When I was a child, I really liked fairytale from different countries. Because the different culture in far away place and far away history, just looked so appealing to me i don’t know why. I also liked many picture books with good stories. Now One Foot, Now the Other by Tomie dePaola that taught me about family support; Where the Wild Things Are by Maurice Sendak gave me a good reason to be wild and fun. For illustration I think I preferred playful ones, partigularly like funny details, such as Where is Wally? and illustrations by Anthony Browne.
4 Is it so different to write an album in English or in Chinese?
I find that writing in English allows me to be more precise with my words, which helps to clear my thoughts. With Mandarin, since it’s my native language, I sometimes have a blind spot, such as not aware of some words are vague or incorrect in some context. That’s why I embrace writing creative work in a second language. It keeps me on my toes and makes me more deliberate with every word I choose.
5 What are the themes you want to address in your albums?
Each book I write and illustrate explores a different issue that I find meaningful or thought-provoking in my life — something I believe resonates across ages, cultures, and communities. Often, my books are attempts to answer my own questions, and I think that’s something worth sharing with the world.
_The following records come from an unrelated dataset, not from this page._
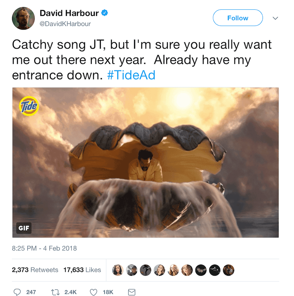View the 17,633 Likes list
The image size is (294, 296).
pos(82,270)
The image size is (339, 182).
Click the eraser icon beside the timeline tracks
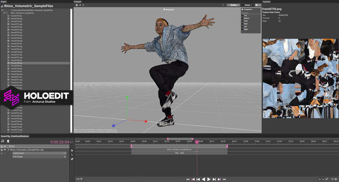pos(72,159)
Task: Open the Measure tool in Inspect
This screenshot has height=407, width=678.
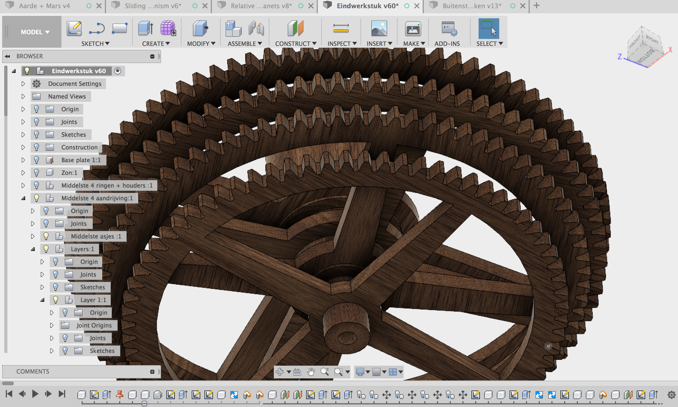Action: (x=341, y=29)
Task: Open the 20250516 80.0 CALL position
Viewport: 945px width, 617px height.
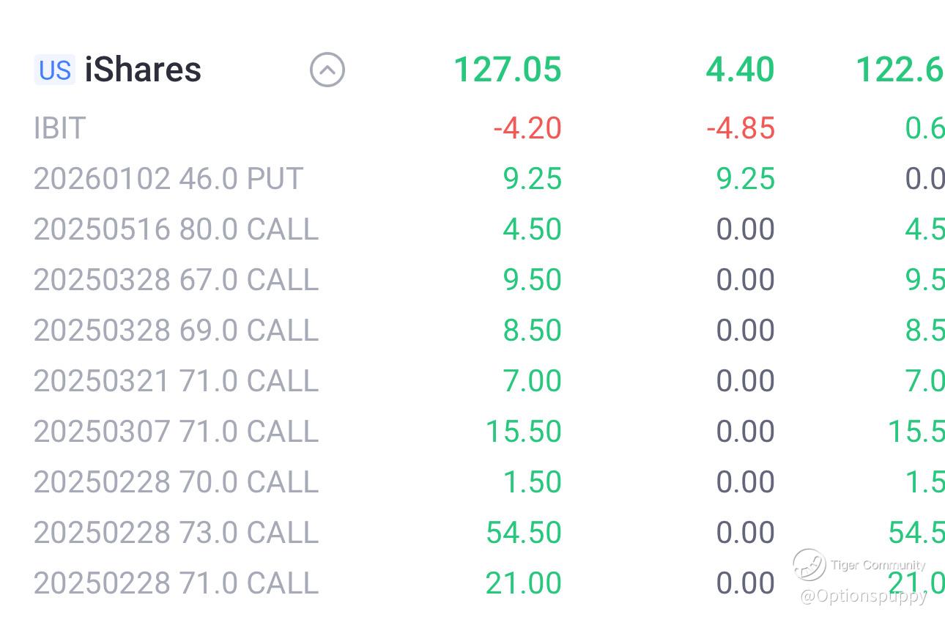Action: [176, 229]
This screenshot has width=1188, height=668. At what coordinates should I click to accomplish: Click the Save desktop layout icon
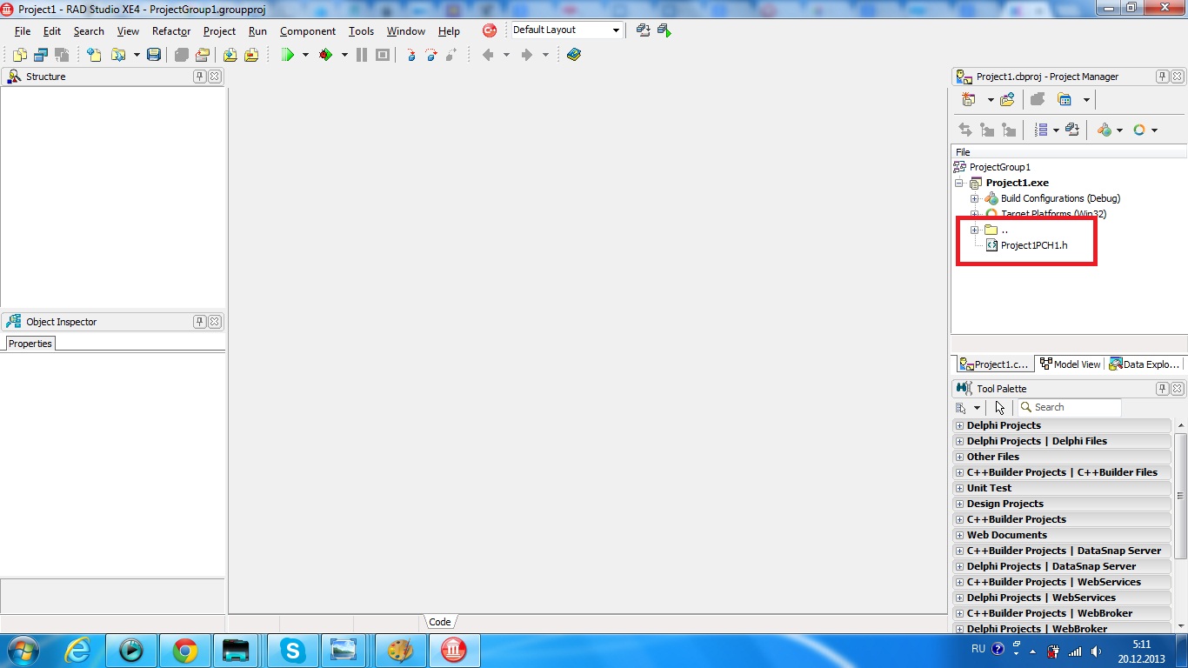pos(644,30)
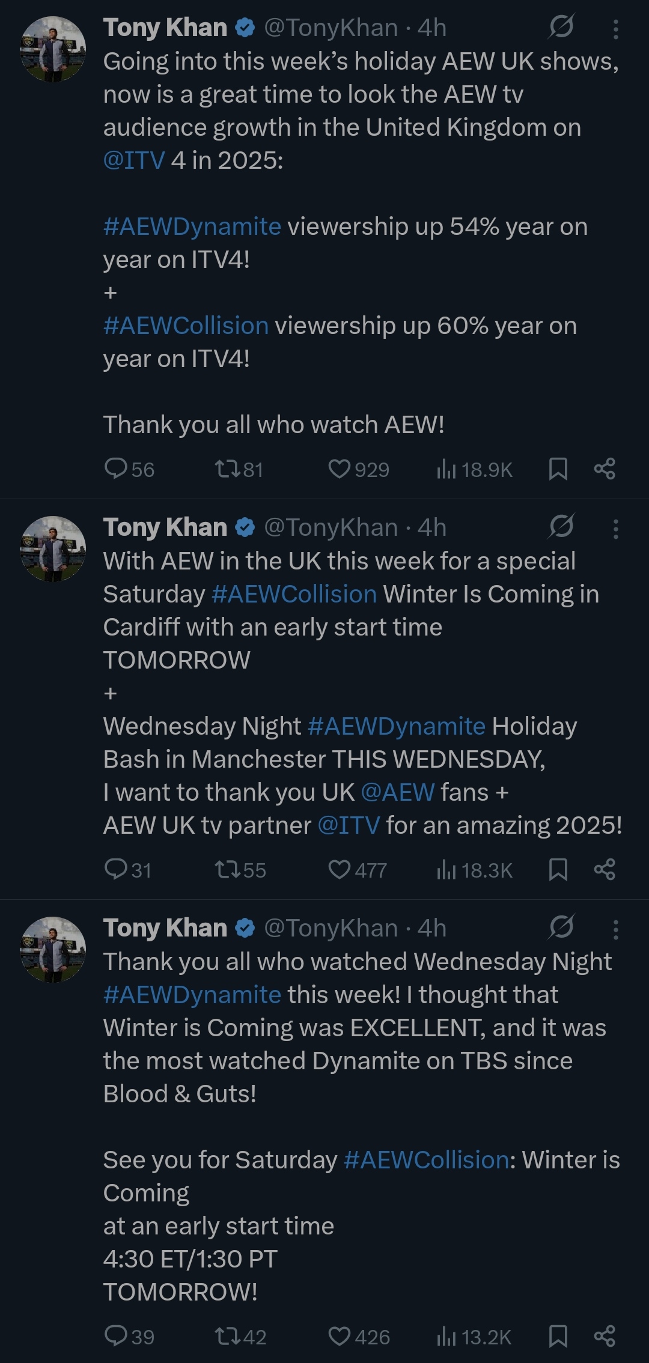This screenshot has width=649, height=1363.
Task: Open more options on the first tweet
Action: point(616,28)
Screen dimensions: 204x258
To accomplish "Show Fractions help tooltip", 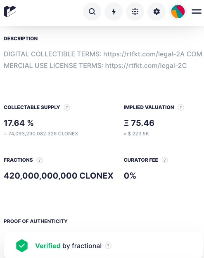I will [x=40, y=160].
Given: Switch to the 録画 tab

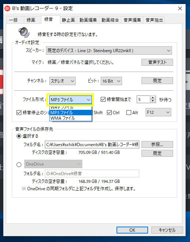Looking at the screenshot, I should 31,20.
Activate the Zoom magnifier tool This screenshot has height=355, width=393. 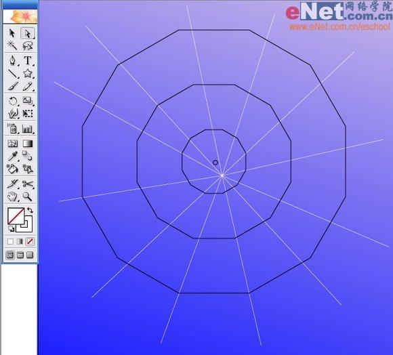point(27,196)
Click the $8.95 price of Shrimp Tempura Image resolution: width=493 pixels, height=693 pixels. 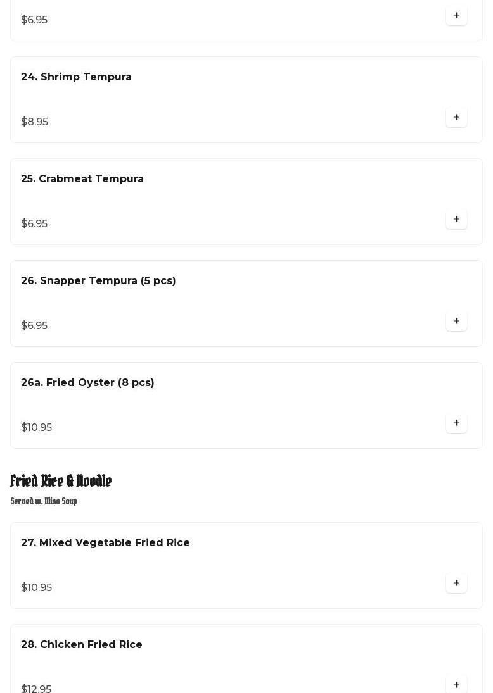[x=34, y=122]
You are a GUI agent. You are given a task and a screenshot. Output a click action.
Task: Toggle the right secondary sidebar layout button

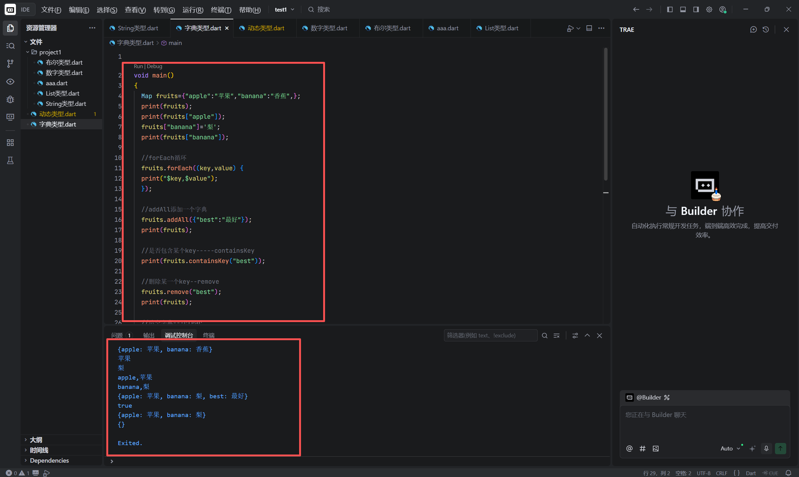pos(696,10)
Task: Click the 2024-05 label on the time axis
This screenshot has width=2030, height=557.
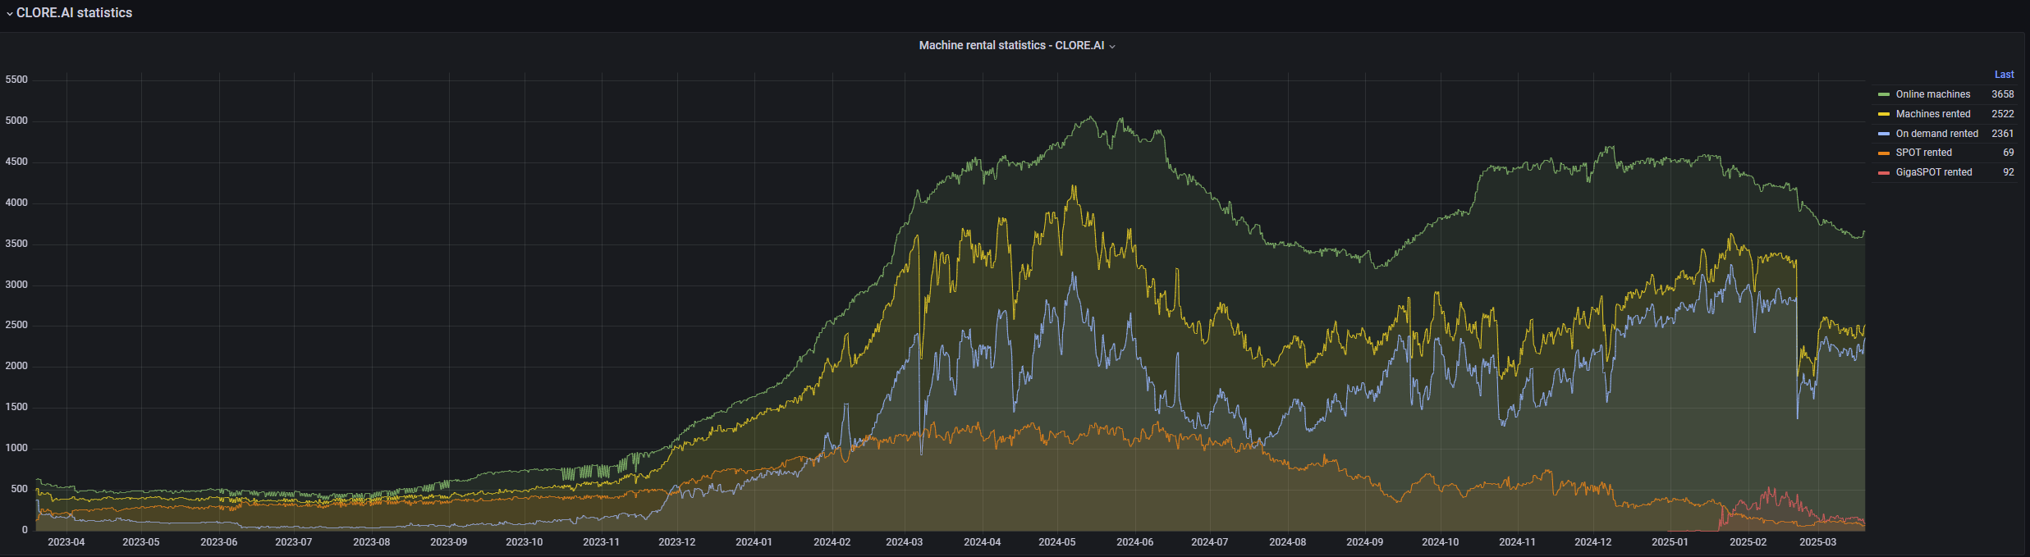Action: click(x=1056, y=542)
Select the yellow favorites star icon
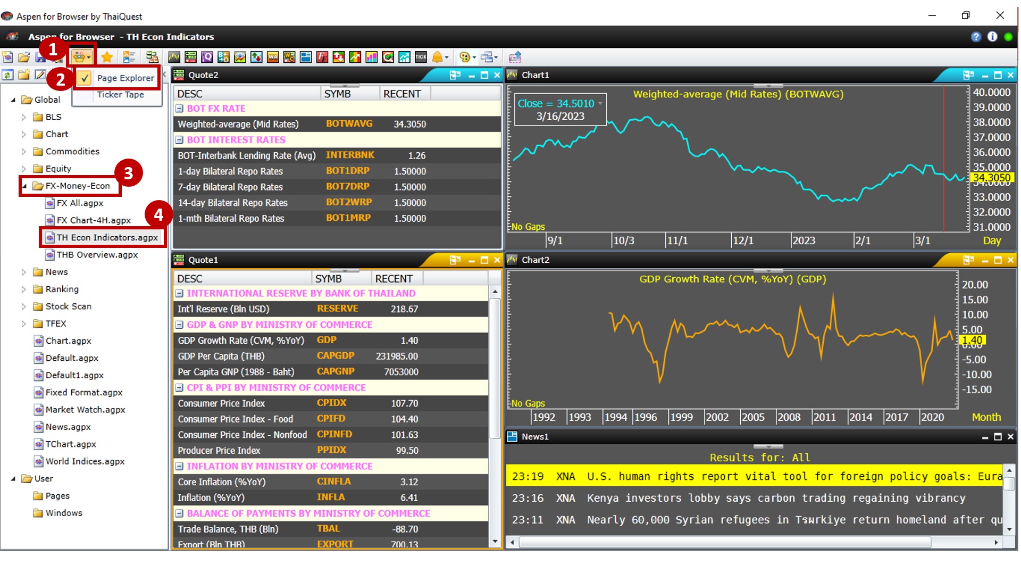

For me, children’s books are a way to make myself understood — my way of speaking to the world. If children can understand me, then I believe anyone can.
6 Computer tools are very present today to illustrate: how do you imagine your job in the future?
I still remember some books/cartoons about future I read when I was little, that computer and robot automatically do lots of things for us, and human wearing silver clothes with flying devices, well many thing already in our life! I think as long as I can draw something ahead of their imagination, I should be able to keep my job, hopefully!
7 Can you tell us about your projects?
I’ve created several picture books that have been published in different countries. In Taiwan, I have a series called An Ideal Zoo and An Ideal Canteen, which imagine a zoo run entirely by animals themselves. They come to work during the day and return home when the zoo is closed — an ideal world where everyone, including our animal friends, is treated gently and fairly. It’s my way of inviting children to imagine a more compassionate world.
Another recent book of mine, The Quiet One, was published in the U.S. It’s about a shy girl who’s afraid to speak in front of her class. Instead, she hides in her corner and tinkers with the things she loves. One day, she finds a broken robot and fixes it — and through that process, she discovers her passion and the courage to speak about the things she cares about.
It resonated with my younger self, and I hope it also resonates with children who have something to say but need to find their own way to be heard.
I truly hope these books will one day be available in French as well, so that children in France can share the same joy and imagination I’ve poured into them.